In the United States, the dividend–price ratio has the ability to forecast future returns but not future dividend growth. For every 1 percentage point rise in dividend yield, market prices rise by more than 5 percentage points. This relationship is statistically insignificant in other countries, such as Germany, Italy, and Sweden.
The Gordon growth formula can be written in the form of the dividend–price ratio as (Dt/P0) = R – g, under the assumptions that future dividends will grow at a constant rate (i.e., g) forever and that the expected returns on equity (i.e., R) will never change. The ability of this ratio to predict future returns is a question of widespread debate among both academics and market participants because some believe that the dividend–price ratio is a predictor of future dividend growth. Empirical research has revealed that the dividend–price ratio can forecast future returns because the ratio is high when expected returns are likely to be high and vice versa. But as the author hypothesized in previous work, the relationship is dependent on the volatility of real dividend growth.
How Is This Article Useful to Practitioners?
This article is an updated study on the international relationship between dividend–price ratios, real dividend growth rates, and real stock returns. Any financial ratio that has the ability to predict future returns is a topic of interest not only to investors but also to scholars. Although a lot of empirical research has been done in the United States to prove that the dividend–price ratio has significant predictive power for future returns, the predictability of future returns will vary across countries and over time.

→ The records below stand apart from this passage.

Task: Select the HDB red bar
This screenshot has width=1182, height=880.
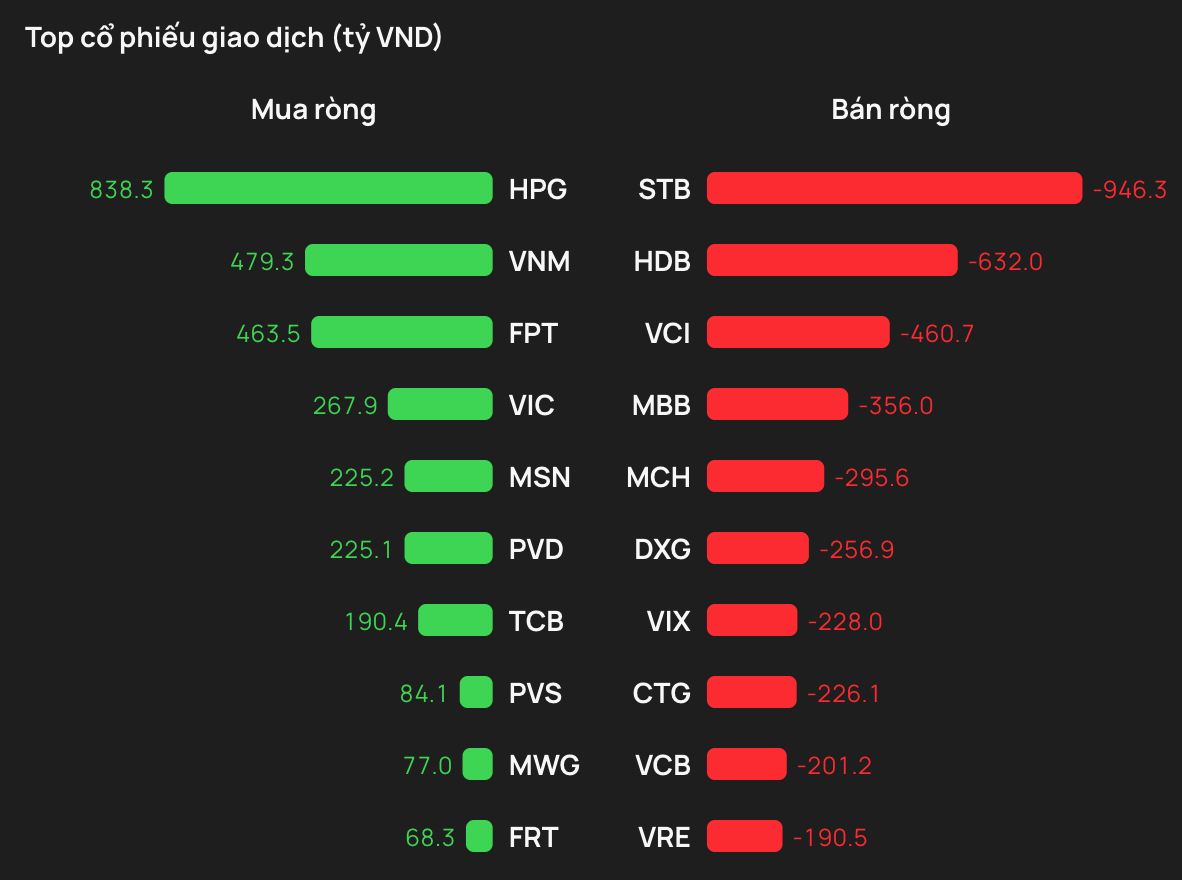Action: (x=831, y=260)
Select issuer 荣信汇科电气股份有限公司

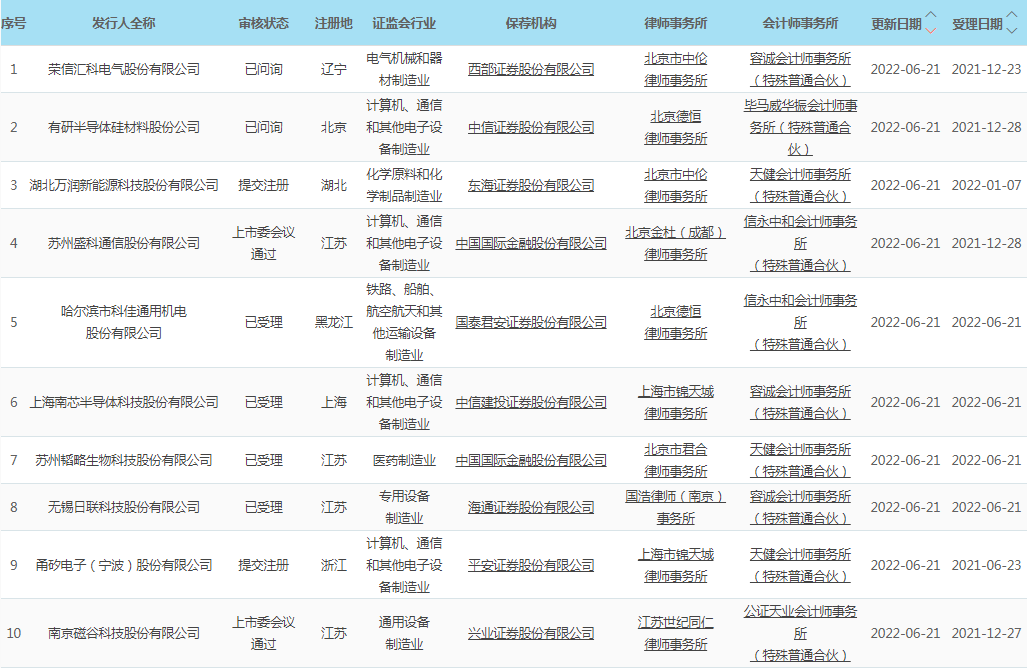pyautogui.click(x=124, y=69)
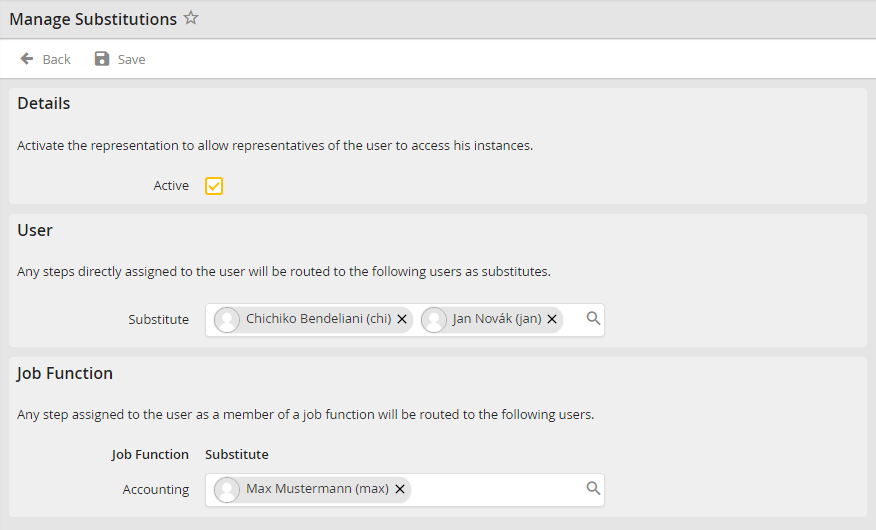
Task: Click the favorite star beside Manage Substitutions
Action: tap(191, 18)
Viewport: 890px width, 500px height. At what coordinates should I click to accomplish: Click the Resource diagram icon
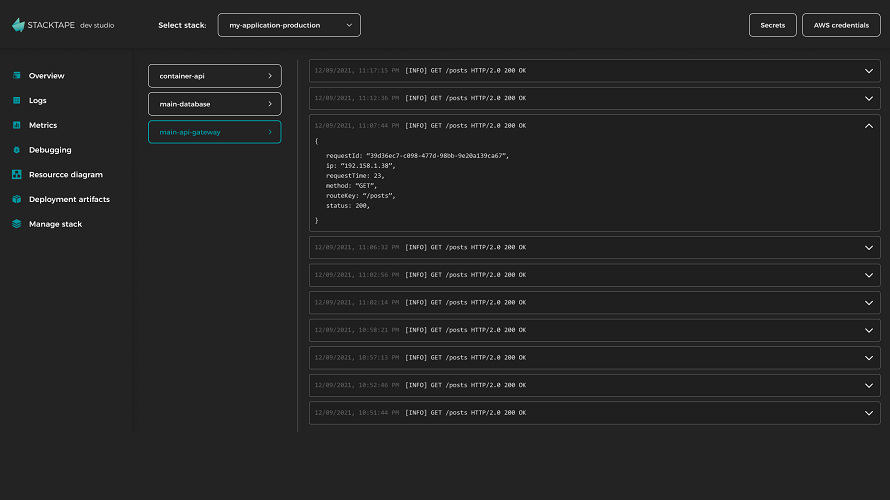point(17,175)
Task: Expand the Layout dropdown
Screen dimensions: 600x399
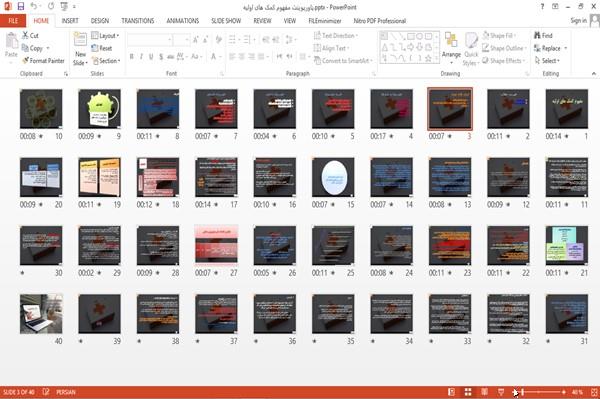Action: point(105,36)
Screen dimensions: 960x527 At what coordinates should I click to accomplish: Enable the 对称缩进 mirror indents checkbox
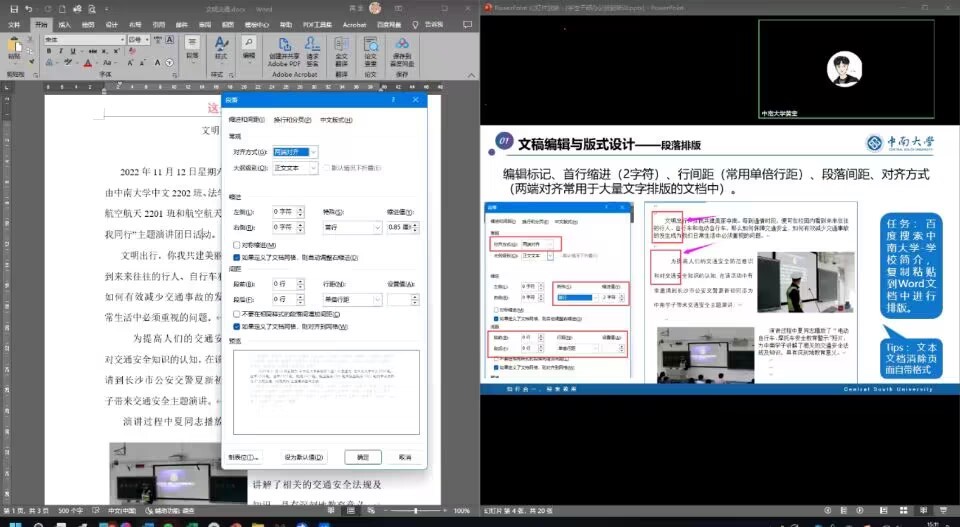pyautogui.click(x=236, y=245)
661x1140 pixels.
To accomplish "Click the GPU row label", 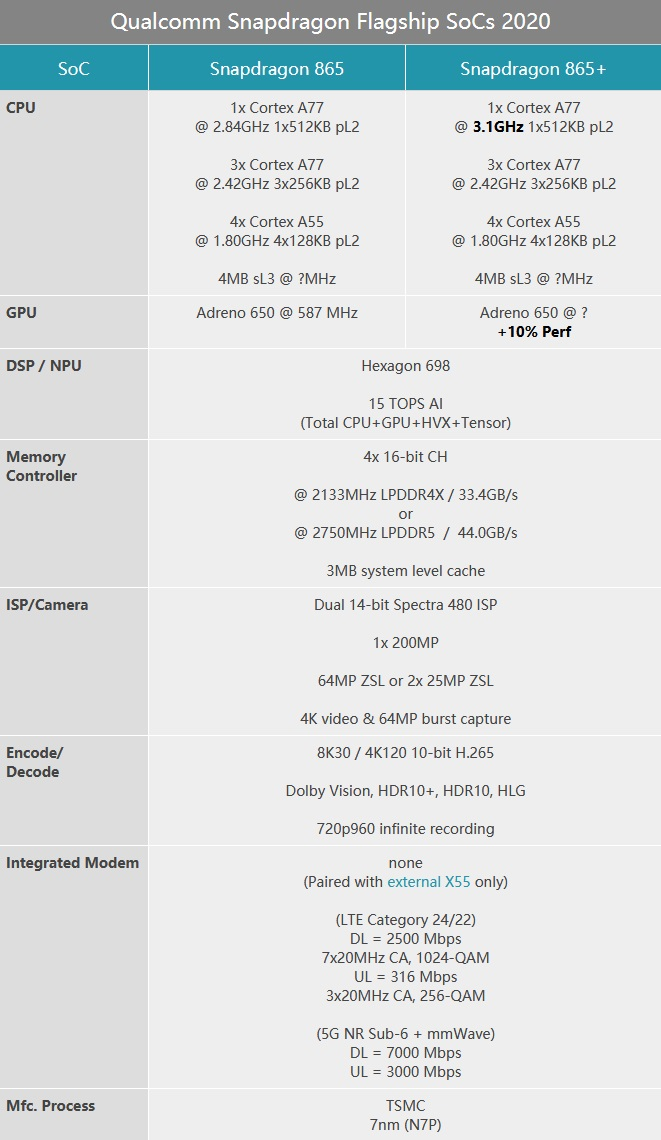I will pyautogui.click(x=21, y=313).
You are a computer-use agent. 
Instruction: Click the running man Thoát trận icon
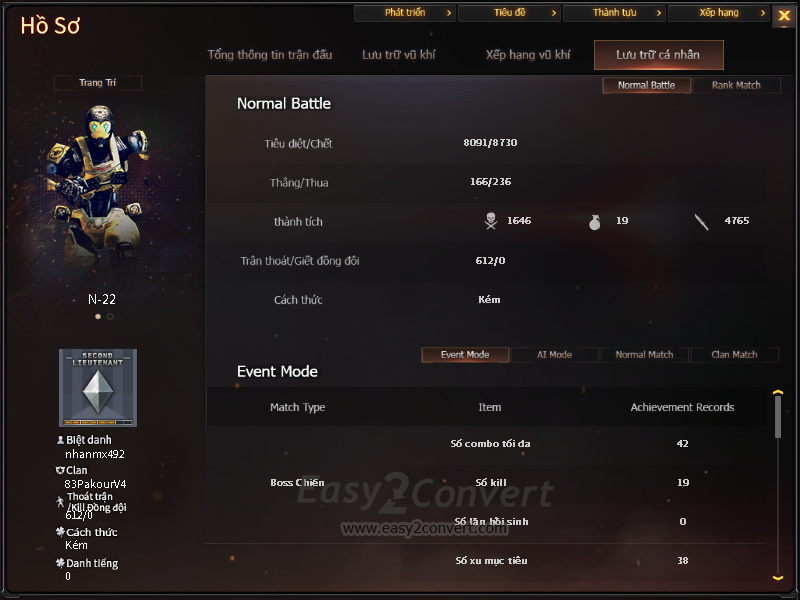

Practitioners, such as portfolio managers, may consider using investment strategies that benefit from the predictability of the dividend–price ratio in some markets.
How Did the Author Conduct This Research?
The author uses data for 10 countries that had relatively developed capital markets throughout the period from 1951 to 2012. The main objective of using the data starting from 1951 was to avoid the anomalies associated with the post-war rebuilding in Europe and Japan and the Great Depression of 1929. The data consist of annual real stock returns on each country’s primary market index, the dividend–price ratio for that particular index, and the annual real rate of dividend growth provided by Research Affiliates.
The author hypothesizes that the predictability of future returns based on dividend yield is not a global characteristic but a historical fact of the US economy that ex post, long-run, real dividend growth mirrors the long-run real GDP growth rate of 3% a year.
In his first equation, the author regresses real returns on the dividend–price ratio, whereas in his second equation, annual dividend growth rates are regressed on the dividend–price ratio. With respect to the US market, for every 1 percentage point increase in dividend yield, market prices rise by about 5 percentage points, which is statistically and economically significant. A similar positive relationship between future stock returns and the dividend–price ratio is also documented for the other nine countries, albeit statistical significance is found only in the United Kingdom, Japan, and Australia. In other countries, such as Canada, Sweden, Germany, Italy, and Spain, which have the highest dividend growth volatility, the dividend–price ratio does not have significant predictive power.
The author also documents that when the volatility of real dividend growth is low, future returns are more predictable. But regression results indicate no statistical relationship between dividend growth and the dividend–price ratio in the US market. The dividend–price ratio is only a significant predictor of dividend growth in Germany, Italy, and Sweden.
The top 10 developed capital markets for which the author tests his hypothesis have undergone drastic changes in their economic structures during the period of 1951–2012. A better approach would have been to test the hypothesis on the economy after it was classified as a developed economy because research has shown that dividend growth rates are more stable once an economy is in the maturity phase compared with when it is in the growth phase.